EXERCÍCIO PROPOSTO A — Liste todos os temas que, segundo o texto sobre Tragtenberg e Bakunin, o livro "Reflexões sobre o Socialismo" analisa sinteticamente.
EXERCÍCIO PROPOSTO B — Imprima o trecho do texto sobre Tragtenberg e Bakunin que começa em "Em São José" e termina em "na burocracia universitária).".

TEXTO —
::::::::::

Os cismas do socialismo são analisados pelo russo Mikhail Bakunin e o brasileiro Maurício Tragtenberg

MARCO ANTONIO VILLA
ESPECIAL PARA A FOLHA

Maurício Tragtenberg e Mikhail Bakunin [1814-76] foram dois adversários do capitalismo e dos socialismos autoritários. "Reflexões sobre o Socialismo" e "O Princípio do Estado e Outros Ensaios" permitem identificar os principais pontos desses embates.
Tragtenberg foi um intelectual crítico, questionador da modorra acadêmica. Foi um autodidata em um país de viés bacharelesco; erudito diante de uma intelectualidade de poucas letras e crítico da hipocrisia e inépcia universitárias.
Passou por várias universidades e nem sempre se deu bem com a estrutura de poder marcada pelo conservadorismo e ódio à cultura.
Em São José do Rio Preto (SP), acabou defenestrado da Faculdade de Filosofia após o golpe de 1964, para satisfação dos conservadores locais, especialmente dos seus "colegas" professores (muitos que, anos depois, fizeram carreira na burocracia universitária).
Mas nada o abatia. Afinal sabia que a universidade era simplesmente seu ganha-pão, e não um espaço intelectual de debate e produção de idéias.

Crítico dos partidos
Freqüentador de bibliotecas -algo que estranhamente não é hábito entre os intelectuais brasileiros-, acabou lendo os principais clássicos sobre as revoluções dos séculos 19 e 20.
Mas não foi um mero repetidor de interpretações. Pelo contrário, construiu a sua visão das revoluções. O livro "Reflexões sobre o Socialismo" é produto dessas releituras. A primeira edição é de 1986, quando o "mundo socialista" ainda existia. O Muro de Berlim parecia eterno, indestrutível.
Analisa sinteticamente as três Internacionais, a Revolução de 1917, os movimentos de esquerda na Rússia de resistência ao poder bolchevique, as formas alternativas de autogestão no Leste Europeu diante do que chama de capitalismo de Estado na União Soviética.
Na época do lançamento do livro, ainda estavam presentes os acontecimentos da Polônia e a formação do sindicato Solidariedade; o eurocomunismo era uma opção diante do socialismo realmente existente.

::::::::::

LINHAS —
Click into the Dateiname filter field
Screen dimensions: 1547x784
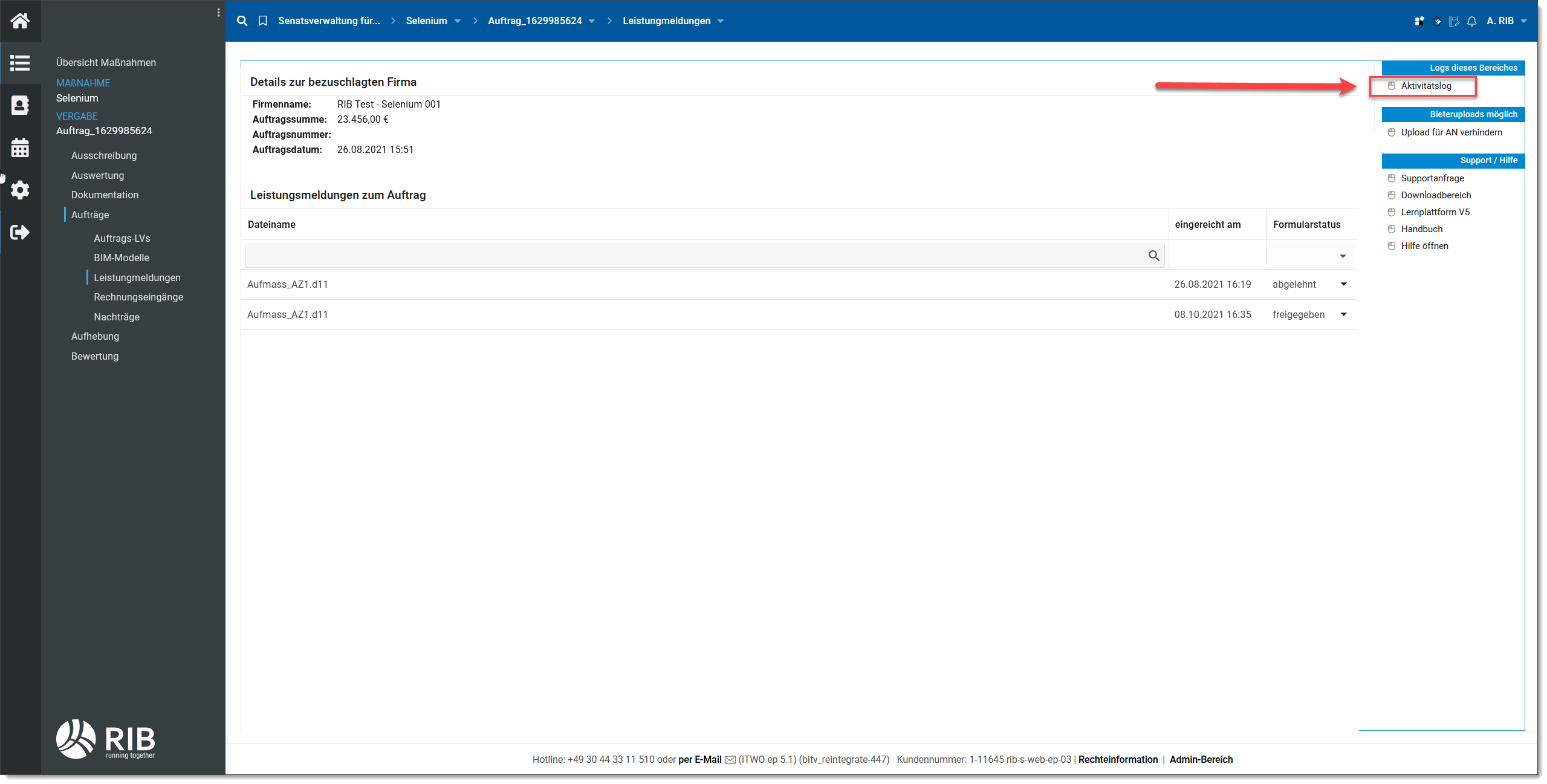coord(695,256)
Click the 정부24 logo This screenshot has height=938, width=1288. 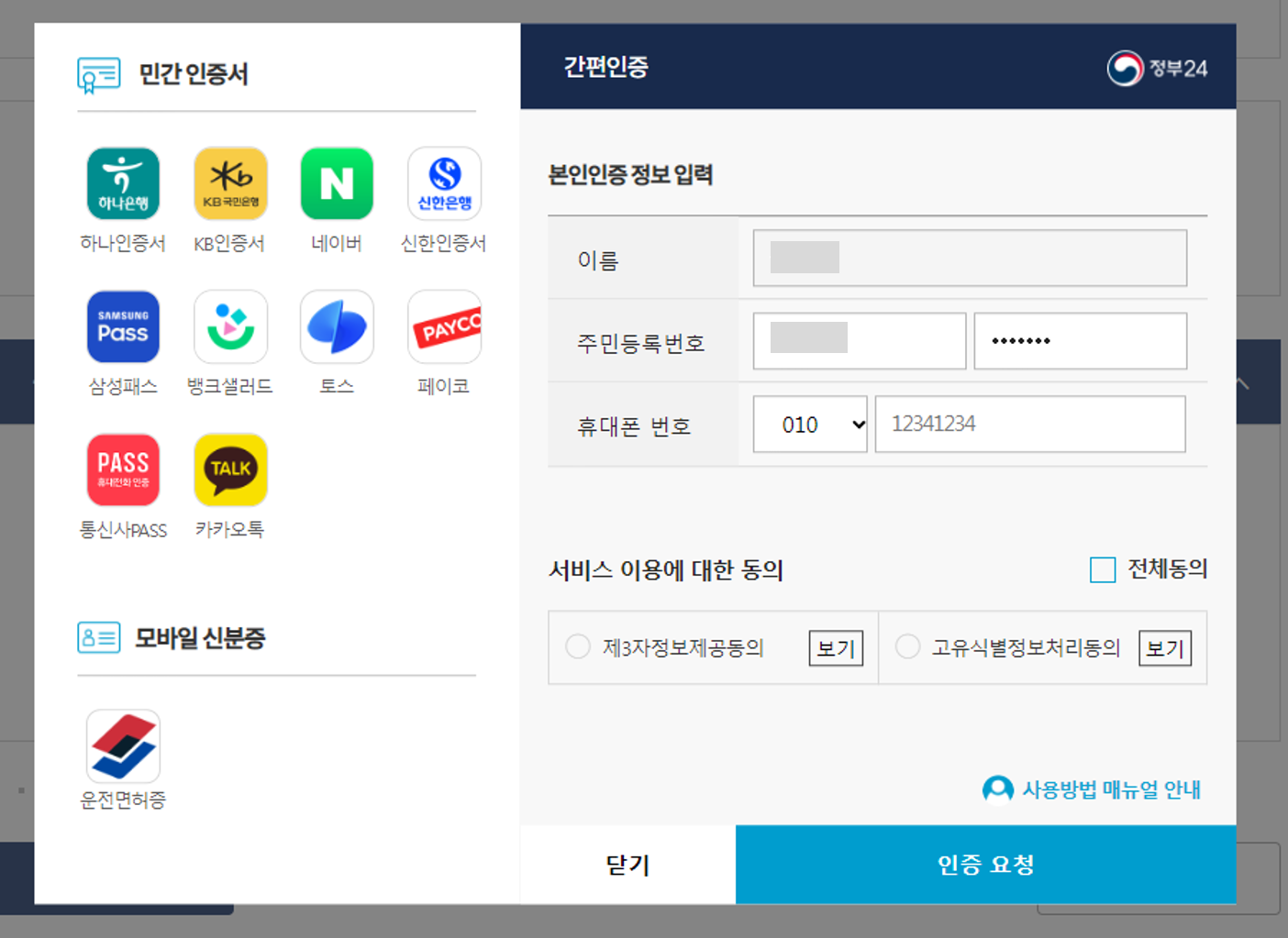click(x=1158, y=66)
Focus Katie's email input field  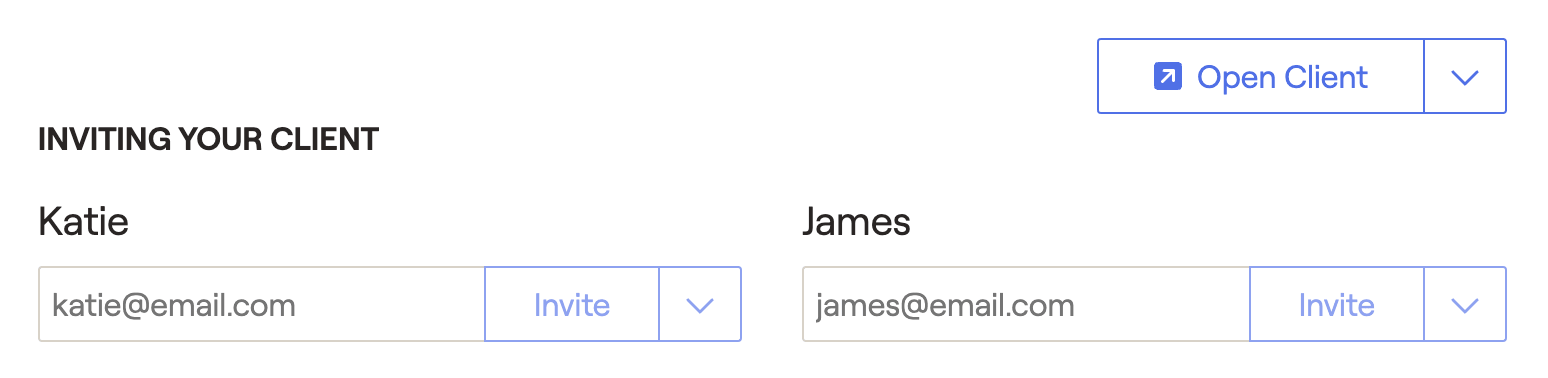tap(262, 304)
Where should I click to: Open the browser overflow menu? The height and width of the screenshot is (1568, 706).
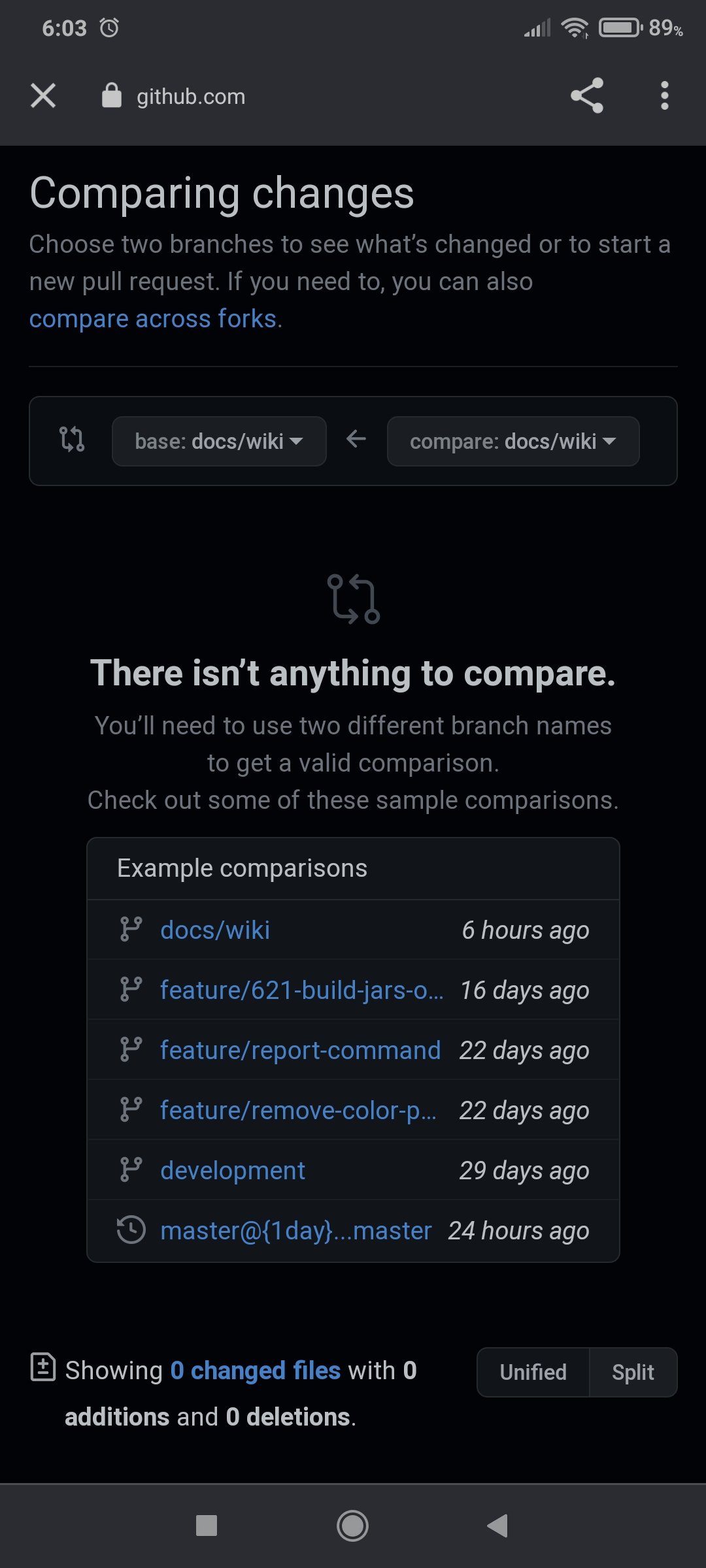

::::::::::

RESPOSTA A —
- As três Internacionais
- A Revolução de 1917
- Os movimentos de esquerda na Rússia de resistência ao poder bolchevique
- As formas alternativas de autogestão no Leste Europeu diante do que o autor chama de capitalismo de Estado na União Soviética

RESPOSTA B —
Em São José do Rio Preto (SP), acabou defenestrado da Faculdade de Filosofia após o golpe de 1964, para satisfação dos conservadores locais, especialmente dos seus "colegas" professores (muitos que, anos depois, fizeram carreira na burocracia universitária).